Capítulo XXX



La última palabra

Queda muy poco que decir. Theresa se casó con su doctor poco después. Conozco muy bien ahora a los dos y he aprendido a comprender a Donaldson; su clara percepción de las cosas; su profunda y oculta fuerza y su humanidad. Debo decir que sus modales son tan secos y precisos como siempre. Theresa, a menudo, se burla de él ante sus mismas narices. Creo que la muchacha es completamente feliz y se apasiona con la carrera de su marido. Él se está labrando por sí mismo un brillante nombre y ya es una autoridad en lo referente a las funciones de las glándulas canaliformes.

La señorita Lawson tuvo un agudo ataque de conciencia y hubo que impedirle que renunciara hasta al último penique de la herencia, como ella quería. El señor Purvis redactó un convenio agradable para todas las partes. Mediante el mismo, la fortuna de la señorita Arundell fue dividida entre la señorita Lawson, los dos Arundell y los hijos de Tanios.

Charles liquidó su parte en poco más de un año y ahora creo que está en la Columbia Británica.

Y para terminar, contaré dos incidentes.

—Es usted un muchacho muy discreto, ¿verdad? —dijo la señora Peabody a mi amigo, deteniéndonos un día cuando salíamos de Littlegreen House—. ¡Ha procurado mantener todo en secreto! Nada de exhumación. Lo ha llevado a cabo decentemente.

—Parece que no hay duda de que la señorita Arundell falleció a causa de una atrofia amarilla del hígado —contestó Poirot con suavidad.

—Eso está muy bien —contestó la anciana—. He oído decir que Bella Tanios tomó una doble dosis de soporífero.

—Si; fue algo muy triste.

—Pertenecía al género de mujeres desdichadas... siempre deseaba algo que no podía conseguir. A veces, la gente se vuelve algo rara cuando ocurre esto. Tuve una cocinera que era igual. Una muchacha sencilla. Pero no hay que fiarse. Empezó a escribir anónimos. ¡Vaya caprichos raros que coge la gente! Aunque me atrevería a decir que todo ello se hace con la mejor intención.

—Eso es lo que uno espera, mademoiselle.

—Bien —dijo a la señorita Peabody, disponiéndose a reanudar su paseo—. Tengo que decirle esto. Ha mantenido usted muy bien el secreto. Demasiado bien —y se alejó lentamente.
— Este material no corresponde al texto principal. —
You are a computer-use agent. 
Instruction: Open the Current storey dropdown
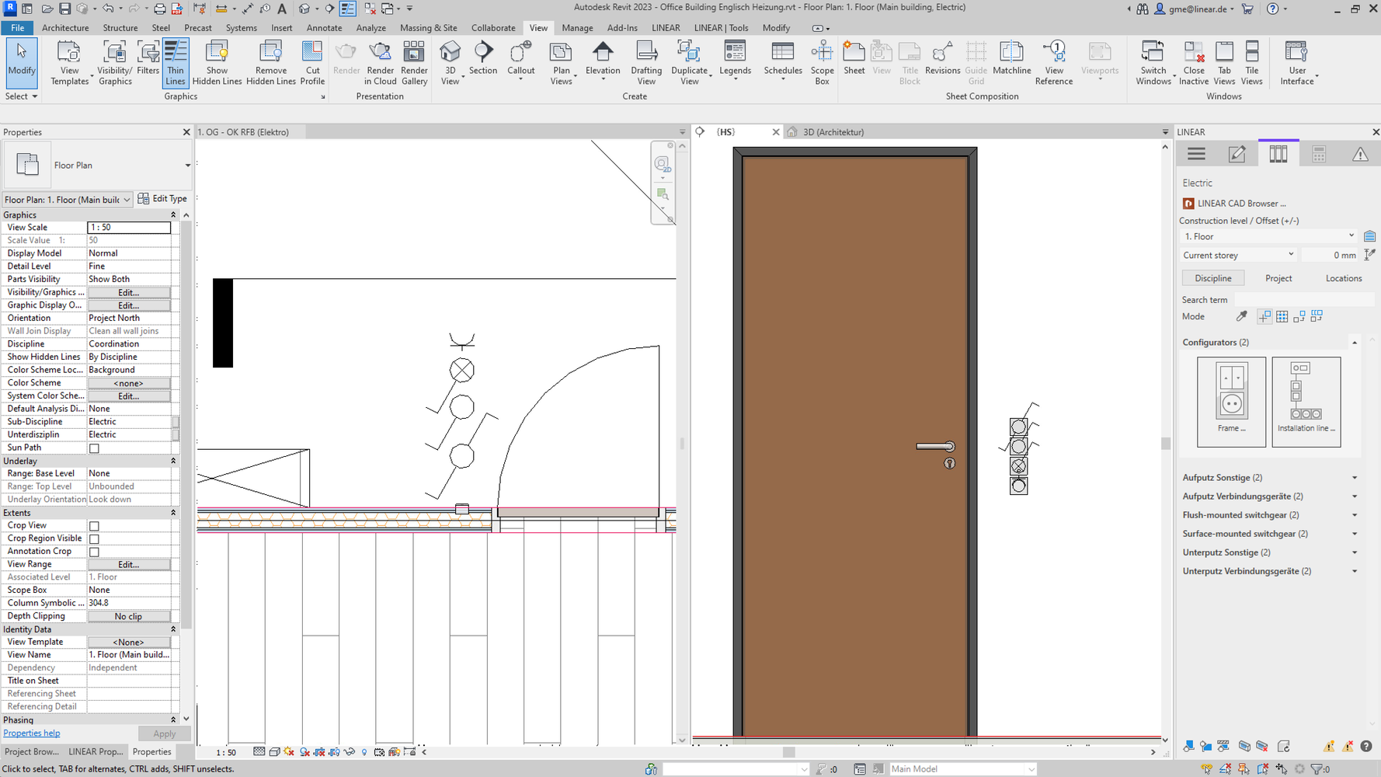coord(1238,255)
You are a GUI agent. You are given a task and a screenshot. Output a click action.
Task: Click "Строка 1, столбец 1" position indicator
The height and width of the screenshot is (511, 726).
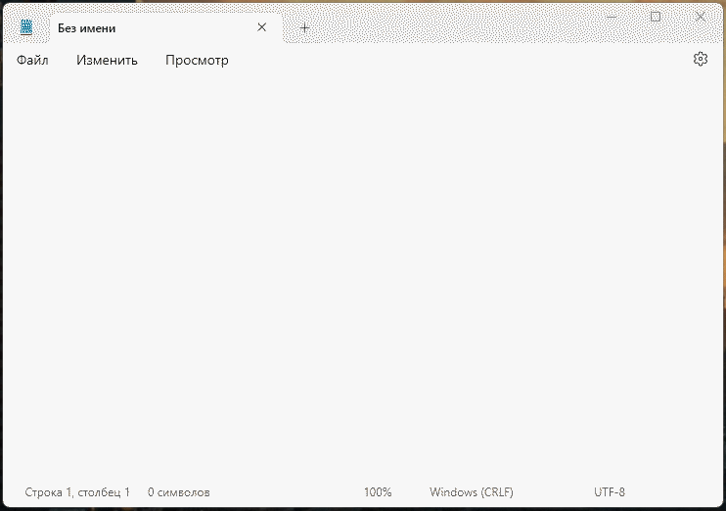[77, 492]

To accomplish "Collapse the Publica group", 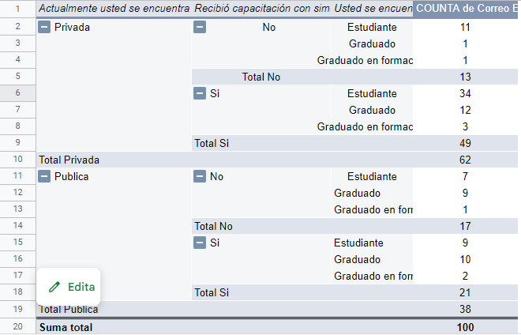I will click(x=45, y=176).
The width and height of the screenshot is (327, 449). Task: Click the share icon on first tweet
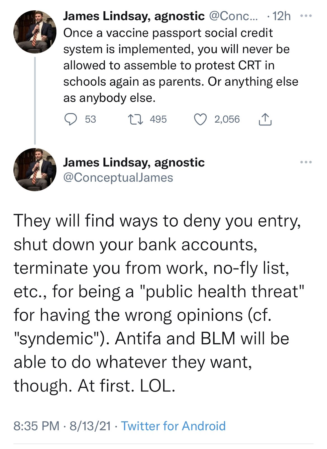265,119
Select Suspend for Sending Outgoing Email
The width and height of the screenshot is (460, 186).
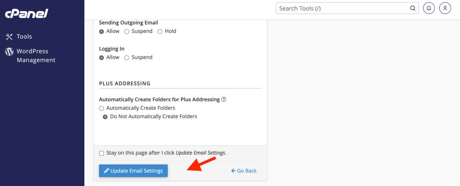[127, 31]
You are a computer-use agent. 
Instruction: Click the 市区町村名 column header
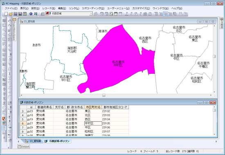coord(93,107)
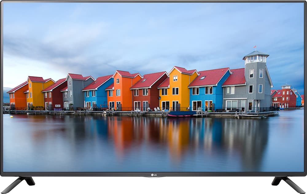Viewport: 307px width, 194px height.
Task: Click the LG logo on the bezel
Action: (x=154, y=174)
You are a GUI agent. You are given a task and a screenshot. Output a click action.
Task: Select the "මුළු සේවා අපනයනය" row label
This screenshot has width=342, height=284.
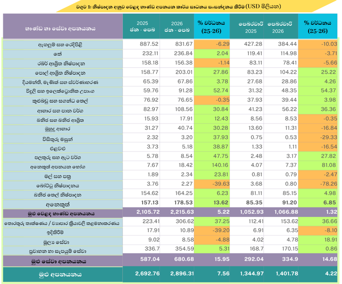(63, 261)
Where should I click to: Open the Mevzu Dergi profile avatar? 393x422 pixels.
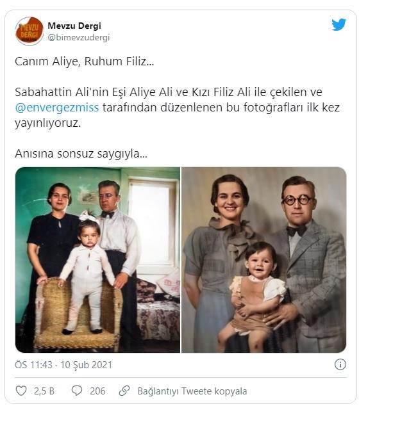pos(29,31)
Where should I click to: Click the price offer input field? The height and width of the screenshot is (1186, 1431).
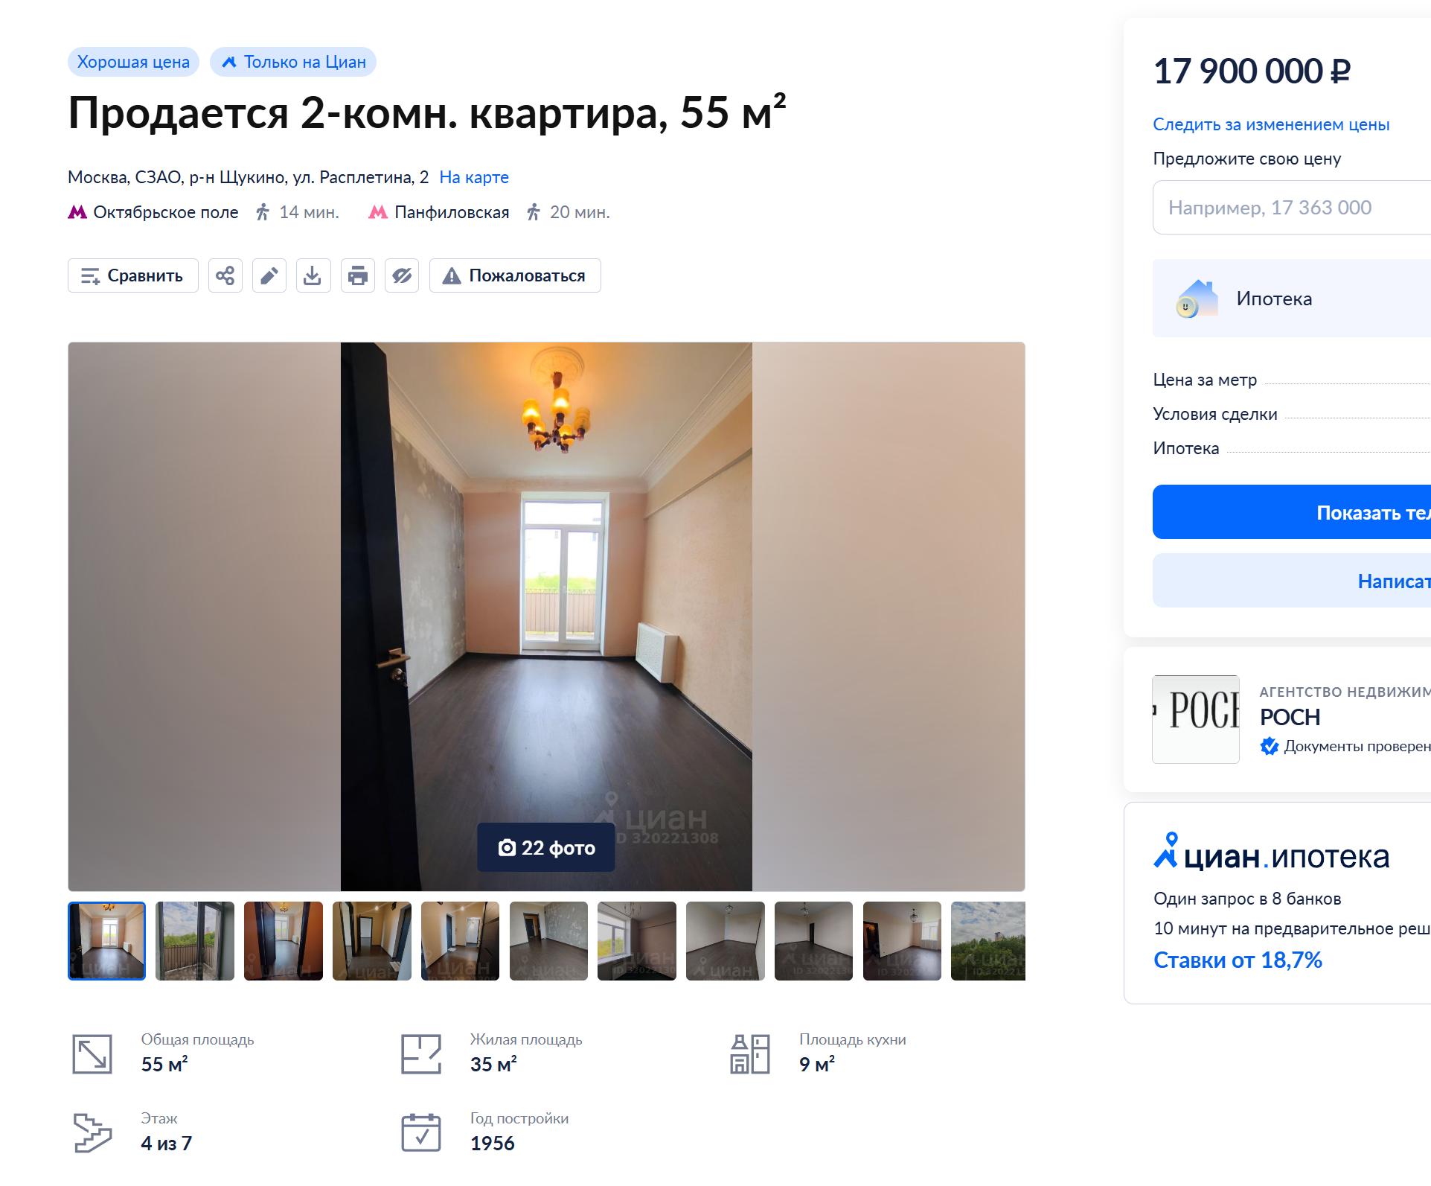pos(1292,208)
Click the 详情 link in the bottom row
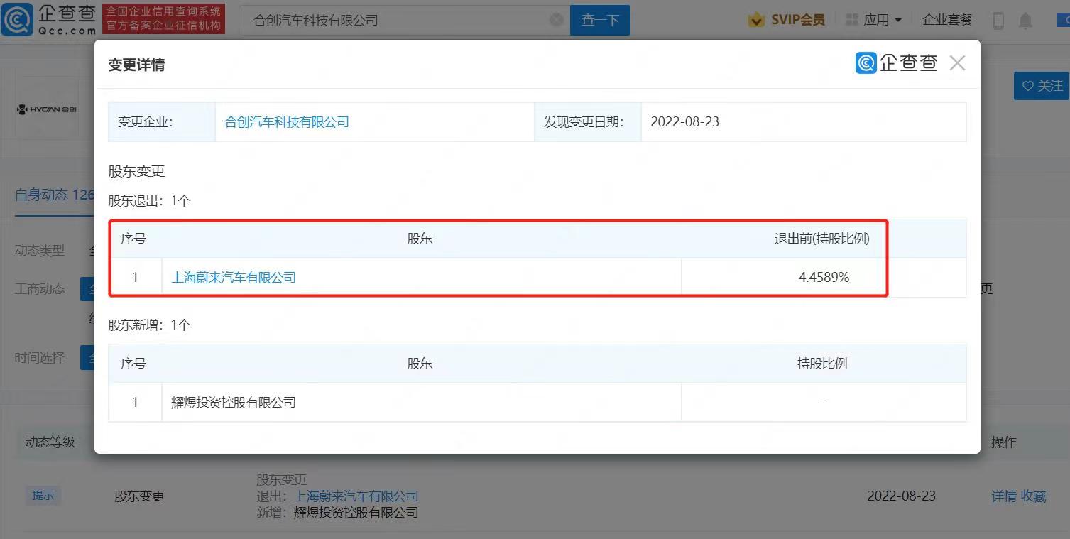The height and width of the screenshot is (539, 1070). click(x=1005, y=496)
Oí un quejumbroso bufido detrás de mí. Me volví y abrí la cancela.

—Vamos, chico.

Bob saltó a la calle. Llevaba su pelota en la boca.

—No puedes salir a pasear con ella.

El perro suspiró; dio la vuelta y lentamente dejó la pelota al otro lado de la cancela. Miró su juguete con sentimiento y luego volvió a salir.

Me miró.

—Si tú lo crees así, supongo que estará bien, jefe —pareció decir.

Aspiré profundamente el aire.

—Le aseguro, Poirot, que es estupendo tener un perro otra vez.

—Los gajes de la guerra —dijo mi amigo—. Recuerde que la señorita Lawson no se lo regaló a usted sino a mí.

—Puede ser —dije—. Pero usted no sabe manejar a un perro, Poirot. ¡No conoce la psicología canina! Bob y yo nos entendemos perfectamente, ¿verdad?

—¡Uf! —resopló Bob con enérgico acento.